Brinks: ‘Five years from now, we want to be able to show the added value of our approach with a working drug or diagnostic procedures for patients developed in our pipeline. That is to say, as a result of a renewed process in which all the steps are correct and follow one another logically based on transdisciplinary knowledge.’
If we really want to solve the complex problems of our time, we have to start thinking much more transdisciplinary.
One way Brinks and his colleagues want to do that is to educate a new generation of people who can oversee this big complex picture and talk to all the specialists, from molecular biologist to doctor in the treatment room. “We would like to achieve more mutual communication in such a pipeline. But also that all those specialists start developing experiments to verify that the different steps in a development process are really taken on the basis of mutually transferable knowledge.”
The Flagship Integrative Neuromedicine is made up of a group of relatively young researchers. It includes physicists, chemists, biomedics, microbiologists and neuroscientists from Erasmus MC and TU Delft. But also doctors, psychologists, philosophers and people working to integrate new knowledge and methodologies into the Dutch health care system. “We now have 21 researchers within our partnership. That number is certainly going to continue to grow. We all naturally recognize that the appearance of silos in the scientific process is a problem that needs to be solved. We work as democratically and bottom-up as much as possible. Our researchers have discussed how they can use each other’s knowledge and conduct experiments that verify that the knowledge transfer is going well.”

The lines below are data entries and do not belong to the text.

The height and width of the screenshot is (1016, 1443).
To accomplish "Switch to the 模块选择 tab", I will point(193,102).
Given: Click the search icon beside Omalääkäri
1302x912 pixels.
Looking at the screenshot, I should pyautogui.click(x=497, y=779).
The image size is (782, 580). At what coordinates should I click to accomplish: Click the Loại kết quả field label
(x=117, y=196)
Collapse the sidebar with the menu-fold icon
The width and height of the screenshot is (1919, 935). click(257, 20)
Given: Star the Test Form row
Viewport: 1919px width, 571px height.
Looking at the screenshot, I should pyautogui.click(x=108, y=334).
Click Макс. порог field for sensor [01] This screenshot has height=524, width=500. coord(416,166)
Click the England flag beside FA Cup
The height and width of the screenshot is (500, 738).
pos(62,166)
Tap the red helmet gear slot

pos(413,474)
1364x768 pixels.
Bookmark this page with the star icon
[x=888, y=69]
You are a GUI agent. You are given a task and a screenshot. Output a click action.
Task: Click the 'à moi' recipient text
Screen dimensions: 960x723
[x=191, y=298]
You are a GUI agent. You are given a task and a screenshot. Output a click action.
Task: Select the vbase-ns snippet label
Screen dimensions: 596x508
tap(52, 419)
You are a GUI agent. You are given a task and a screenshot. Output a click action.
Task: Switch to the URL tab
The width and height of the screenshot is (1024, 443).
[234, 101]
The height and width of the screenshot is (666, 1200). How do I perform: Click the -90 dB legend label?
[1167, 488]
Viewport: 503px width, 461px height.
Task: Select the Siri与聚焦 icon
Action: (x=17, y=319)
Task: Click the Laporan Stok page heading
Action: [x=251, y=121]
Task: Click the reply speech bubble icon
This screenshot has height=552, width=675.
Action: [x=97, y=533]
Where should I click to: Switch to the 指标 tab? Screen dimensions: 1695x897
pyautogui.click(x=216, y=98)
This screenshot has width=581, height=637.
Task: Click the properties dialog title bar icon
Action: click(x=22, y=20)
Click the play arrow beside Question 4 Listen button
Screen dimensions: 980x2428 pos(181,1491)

Our own physical institute
“In five years, we want to be able to show the added value of our approach with a working drug or diagnostics for patients developed in our pipeline. Organizational wise, I would like to see us grow and have our own physical institute in five years, where we can talk and think about these kinds of issues together. But we also have ambitions in terms of education.
Students are now still being educated in rather narrowly defined fields, in delineated disciplinary cubicles. This must also partly change, for example by organizing a broad, transdisciplinary bachelor’s program, where students can compose their own study path. Of course subject specialists are always needed, but if we really want to solve the complex problems of our time, we really have to start thinking much more transdisciplinary.”